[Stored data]
☆ ☆ ☆ ☆ ☆ ☆ ☆

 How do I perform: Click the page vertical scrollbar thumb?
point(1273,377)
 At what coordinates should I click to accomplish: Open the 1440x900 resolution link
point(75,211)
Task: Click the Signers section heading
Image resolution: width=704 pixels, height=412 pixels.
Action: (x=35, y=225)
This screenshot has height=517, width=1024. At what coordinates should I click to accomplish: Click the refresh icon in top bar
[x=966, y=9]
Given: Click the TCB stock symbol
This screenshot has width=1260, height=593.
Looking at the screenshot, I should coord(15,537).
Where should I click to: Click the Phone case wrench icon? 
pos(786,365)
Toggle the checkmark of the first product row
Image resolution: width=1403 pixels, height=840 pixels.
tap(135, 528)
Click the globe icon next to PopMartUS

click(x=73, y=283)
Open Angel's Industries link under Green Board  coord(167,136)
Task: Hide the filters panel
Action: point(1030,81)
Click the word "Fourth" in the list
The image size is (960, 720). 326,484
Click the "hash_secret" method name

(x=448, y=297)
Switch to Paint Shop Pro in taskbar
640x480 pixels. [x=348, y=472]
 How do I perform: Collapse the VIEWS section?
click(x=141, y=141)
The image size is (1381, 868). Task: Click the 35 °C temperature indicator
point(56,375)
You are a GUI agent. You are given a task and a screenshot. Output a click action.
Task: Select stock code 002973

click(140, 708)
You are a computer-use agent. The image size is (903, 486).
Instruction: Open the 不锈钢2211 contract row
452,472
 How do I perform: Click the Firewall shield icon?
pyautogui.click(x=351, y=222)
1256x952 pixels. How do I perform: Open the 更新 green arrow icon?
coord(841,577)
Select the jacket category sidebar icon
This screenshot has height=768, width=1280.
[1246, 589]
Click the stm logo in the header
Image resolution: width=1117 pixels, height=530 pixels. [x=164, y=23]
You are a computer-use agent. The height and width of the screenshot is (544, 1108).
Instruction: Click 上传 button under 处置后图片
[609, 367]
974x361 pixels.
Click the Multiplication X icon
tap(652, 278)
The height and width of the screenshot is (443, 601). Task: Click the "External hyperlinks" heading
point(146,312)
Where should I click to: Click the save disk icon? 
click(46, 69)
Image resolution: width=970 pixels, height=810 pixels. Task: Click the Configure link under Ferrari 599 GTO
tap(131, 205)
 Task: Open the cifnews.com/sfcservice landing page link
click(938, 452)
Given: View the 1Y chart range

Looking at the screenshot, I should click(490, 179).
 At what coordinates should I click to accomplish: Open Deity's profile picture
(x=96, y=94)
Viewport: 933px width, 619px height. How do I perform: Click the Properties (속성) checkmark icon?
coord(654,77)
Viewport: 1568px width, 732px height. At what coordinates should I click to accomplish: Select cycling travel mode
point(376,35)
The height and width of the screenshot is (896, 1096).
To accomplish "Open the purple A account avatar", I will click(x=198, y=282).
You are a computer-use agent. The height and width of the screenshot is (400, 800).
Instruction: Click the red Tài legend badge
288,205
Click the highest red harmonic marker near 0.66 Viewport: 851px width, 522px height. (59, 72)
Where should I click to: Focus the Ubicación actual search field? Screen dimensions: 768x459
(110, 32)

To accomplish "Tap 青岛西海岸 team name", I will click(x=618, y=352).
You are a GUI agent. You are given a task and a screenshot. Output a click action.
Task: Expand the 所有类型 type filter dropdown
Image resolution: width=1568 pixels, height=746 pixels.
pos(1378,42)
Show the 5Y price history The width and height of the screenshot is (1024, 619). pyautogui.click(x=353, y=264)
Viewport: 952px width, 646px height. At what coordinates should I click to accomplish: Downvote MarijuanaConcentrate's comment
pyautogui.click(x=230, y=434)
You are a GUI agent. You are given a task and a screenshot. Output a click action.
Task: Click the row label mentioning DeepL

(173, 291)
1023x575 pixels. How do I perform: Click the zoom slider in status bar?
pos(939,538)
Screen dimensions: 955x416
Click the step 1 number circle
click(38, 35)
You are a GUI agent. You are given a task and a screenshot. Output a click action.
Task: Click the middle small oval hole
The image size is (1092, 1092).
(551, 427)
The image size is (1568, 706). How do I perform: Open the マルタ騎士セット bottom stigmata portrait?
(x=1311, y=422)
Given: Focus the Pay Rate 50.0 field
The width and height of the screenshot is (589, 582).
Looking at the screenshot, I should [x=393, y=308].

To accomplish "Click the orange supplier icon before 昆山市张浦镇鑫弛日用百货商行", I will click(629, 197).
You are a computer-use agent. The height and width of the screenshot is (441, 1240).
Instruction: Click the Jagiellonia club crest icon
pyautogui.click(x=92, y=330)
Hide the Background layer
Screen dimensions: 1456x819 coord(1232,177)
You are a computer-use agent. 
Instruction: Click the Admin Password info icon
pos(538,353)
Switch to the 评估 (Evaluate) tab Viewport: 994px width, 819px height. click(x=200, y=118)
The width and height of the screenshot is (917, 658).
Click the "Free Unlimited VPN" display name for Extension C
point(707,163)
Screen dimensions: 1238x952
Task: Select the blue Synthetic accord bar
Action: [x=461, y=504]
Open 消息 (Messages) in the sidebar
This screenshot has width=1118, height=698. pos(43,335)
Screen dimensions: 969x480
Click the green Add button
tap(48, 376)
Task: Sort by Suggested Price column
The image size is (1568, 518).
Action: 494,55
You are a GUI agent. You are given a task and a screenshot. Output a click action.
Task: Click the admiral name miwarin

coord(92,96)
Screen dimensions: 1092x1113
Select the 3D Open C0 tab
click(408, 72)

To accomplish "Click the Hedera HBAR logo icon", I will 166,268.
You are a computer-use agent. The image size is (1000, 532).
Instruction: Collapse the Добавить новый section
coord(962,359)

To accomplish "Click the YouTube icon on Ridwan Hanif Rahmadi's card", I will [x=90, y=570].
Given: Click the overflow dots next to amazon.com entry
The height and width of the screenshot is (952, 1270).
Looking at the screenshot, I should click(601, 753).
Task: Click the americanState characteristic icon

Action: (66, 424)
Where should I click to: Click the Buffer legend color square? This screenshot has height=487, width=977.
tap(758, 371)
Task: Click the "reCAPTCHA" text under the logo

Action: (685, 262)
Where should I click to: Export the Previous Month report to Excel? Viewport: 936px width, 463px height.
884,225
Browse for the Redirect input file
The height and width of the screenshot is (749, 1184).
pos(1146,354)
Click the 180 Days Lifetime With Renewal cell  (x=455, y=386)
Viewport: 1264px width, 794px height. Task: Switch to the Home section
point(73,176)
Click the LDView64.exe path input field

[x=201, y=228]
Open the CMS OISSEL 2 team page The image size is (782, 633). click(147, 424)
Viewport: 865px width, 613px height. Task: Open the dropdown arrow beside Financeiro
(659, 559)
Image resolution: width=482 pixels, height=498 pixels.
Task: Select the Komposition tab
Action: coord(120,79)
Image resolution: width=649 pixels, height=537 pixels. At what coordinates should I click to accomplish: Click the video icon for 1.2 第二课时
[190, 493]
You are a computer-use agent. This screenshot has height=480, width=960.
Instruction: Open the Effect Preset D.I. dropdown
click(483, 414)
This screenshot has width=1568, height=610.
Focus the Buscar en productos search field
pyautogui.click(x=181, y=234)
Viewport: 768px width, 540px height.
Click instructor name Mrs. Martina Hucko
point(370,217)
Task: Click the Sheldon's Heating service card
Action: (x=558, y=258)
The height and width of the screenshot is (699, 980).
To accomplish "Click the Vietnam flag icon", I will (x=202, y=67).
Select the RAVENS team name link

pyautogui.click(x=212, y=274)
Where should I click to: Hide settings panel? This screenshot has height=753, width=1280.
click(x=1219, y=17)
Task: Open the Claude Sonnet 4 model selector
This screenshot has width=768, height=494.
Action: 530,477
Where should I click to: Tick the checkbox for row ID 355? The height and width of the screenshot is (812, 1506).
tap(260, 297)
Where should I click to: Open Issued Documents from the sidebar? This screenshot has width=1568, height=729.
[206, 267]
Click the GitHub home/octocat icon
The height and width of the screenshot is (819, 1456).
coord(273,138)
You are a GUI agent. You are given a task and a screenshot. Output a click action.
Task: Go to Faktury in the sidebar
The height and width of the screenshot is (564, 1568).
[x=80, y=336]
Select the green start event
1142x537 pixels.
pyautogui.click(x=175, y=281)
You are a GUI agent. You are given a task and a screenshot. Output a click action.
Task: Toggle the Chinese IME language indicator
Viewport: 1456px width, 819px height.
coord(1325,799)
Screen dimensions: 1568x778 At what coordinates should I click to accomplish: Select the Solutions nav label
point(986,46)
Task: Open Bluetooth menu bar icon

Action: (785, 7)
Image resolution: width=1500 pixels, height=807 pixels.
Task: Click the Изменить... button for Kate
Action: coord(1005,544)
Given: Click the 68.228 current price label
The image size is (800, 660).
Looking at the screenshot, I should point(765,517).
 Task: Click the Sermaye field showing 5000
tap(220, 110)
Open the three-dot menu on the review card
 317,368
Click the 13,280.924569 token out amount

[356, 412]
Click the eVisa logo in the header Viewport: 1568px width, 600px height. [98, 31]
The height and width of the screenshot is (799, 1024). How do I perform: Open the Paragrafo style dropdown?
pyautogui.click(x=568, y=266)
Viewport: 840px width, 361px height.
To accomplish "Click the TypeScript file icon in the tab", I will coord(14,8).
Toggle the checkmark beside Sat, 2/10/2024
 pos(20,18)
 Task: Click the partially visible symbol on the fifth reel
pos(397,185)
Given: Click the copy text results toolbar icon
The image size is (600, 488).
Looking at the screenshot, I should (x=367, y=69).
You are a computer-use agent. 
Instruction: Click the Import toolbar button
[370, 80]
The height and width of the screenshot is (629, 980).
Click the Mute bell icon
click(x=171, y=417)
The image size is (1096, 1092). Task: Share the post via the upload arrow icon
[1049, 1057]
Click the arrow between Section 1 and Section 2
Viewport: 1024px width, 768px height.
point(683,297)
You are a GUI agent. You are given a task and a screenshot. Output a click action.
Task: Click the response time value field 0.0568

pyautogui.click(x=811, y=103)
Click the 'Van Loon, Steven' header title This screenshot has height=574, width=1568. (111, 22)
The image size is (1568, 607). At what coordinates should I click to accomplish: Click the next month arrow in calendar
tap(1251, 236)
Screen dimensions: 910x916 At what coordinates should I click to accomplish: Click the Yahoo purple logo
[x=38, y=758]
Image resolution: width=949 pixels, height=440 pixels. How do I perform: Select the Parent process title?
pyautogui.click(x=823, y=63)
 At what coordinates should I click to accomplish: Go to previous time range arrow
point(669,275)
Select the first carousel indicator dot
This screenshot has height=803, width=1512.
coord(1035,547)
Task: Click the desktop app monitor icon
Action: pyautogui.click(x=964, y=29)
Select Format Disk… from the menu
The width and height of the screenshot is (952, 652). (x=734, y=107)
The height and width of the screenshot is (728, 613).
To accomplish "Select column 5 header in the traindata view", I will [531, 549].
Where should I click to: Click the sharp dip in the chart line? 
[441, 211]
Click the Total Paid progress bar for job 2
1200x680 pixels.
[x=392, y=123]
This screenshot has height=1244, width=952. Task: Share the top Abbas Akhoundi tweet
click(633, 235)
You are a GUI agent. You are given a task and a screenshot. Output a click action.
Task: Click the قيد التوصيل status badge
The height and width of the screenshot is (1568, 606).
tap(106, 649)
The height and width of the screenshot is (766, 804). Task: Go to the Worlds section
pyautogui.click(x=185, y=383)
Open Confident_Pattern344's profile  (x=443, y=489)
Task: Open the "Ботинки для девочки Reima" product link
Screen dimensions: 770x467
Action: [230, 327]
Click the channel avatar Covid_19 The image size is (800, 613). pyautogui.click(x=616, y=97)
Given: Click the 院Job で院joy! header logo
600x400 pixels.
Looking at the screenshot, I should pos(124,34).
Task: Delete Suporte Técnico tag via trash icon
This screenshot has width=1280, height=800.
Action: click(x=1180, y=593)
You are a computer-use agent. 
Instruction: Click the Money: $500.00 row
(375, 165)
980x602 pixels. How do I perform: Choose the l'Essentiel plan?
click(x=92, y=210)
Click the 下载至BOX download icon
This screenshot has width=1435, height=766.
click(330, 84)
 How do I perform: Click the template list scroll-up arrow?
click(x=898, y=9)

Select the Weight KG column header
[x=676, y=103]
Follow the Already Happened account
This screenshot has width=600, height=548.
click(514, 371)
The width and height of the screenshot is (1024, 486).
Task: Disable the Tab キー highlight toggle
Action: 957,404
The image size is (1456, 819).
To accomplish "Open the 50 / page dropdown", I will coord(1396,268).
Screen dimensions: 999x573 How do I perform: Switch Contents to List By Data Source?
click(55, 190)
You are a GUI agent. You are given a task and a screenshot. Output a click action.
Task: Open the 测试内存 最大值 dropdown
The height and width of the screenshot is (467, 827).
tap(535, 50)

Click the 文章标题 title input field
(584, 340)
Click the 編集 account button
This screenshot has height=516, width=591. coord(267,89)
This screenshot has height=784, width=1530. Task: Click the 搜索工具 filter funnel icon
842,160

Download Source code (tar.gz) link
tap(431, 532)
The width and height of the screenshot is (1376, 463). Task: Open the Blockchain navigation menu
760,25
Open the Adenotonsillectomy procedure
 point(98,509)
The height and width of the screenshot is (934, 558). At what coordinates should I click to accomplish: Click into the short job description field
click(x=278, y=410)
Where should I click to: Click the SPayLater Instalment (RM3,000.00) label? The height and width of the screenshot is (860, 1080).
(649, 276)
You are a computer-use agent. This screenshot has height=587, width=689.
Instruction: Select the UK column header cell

☆ ☆ ☆ ☆ ☆ ☆ ☆

» **TASK BRIEF**: Copy from the entries only those lines that hold the word "cell".

» **RESPONSE**:
Click the 180 Days Lifetime With Renewal cell  (x=455, y=386)
Instruction: Select the UK column header cell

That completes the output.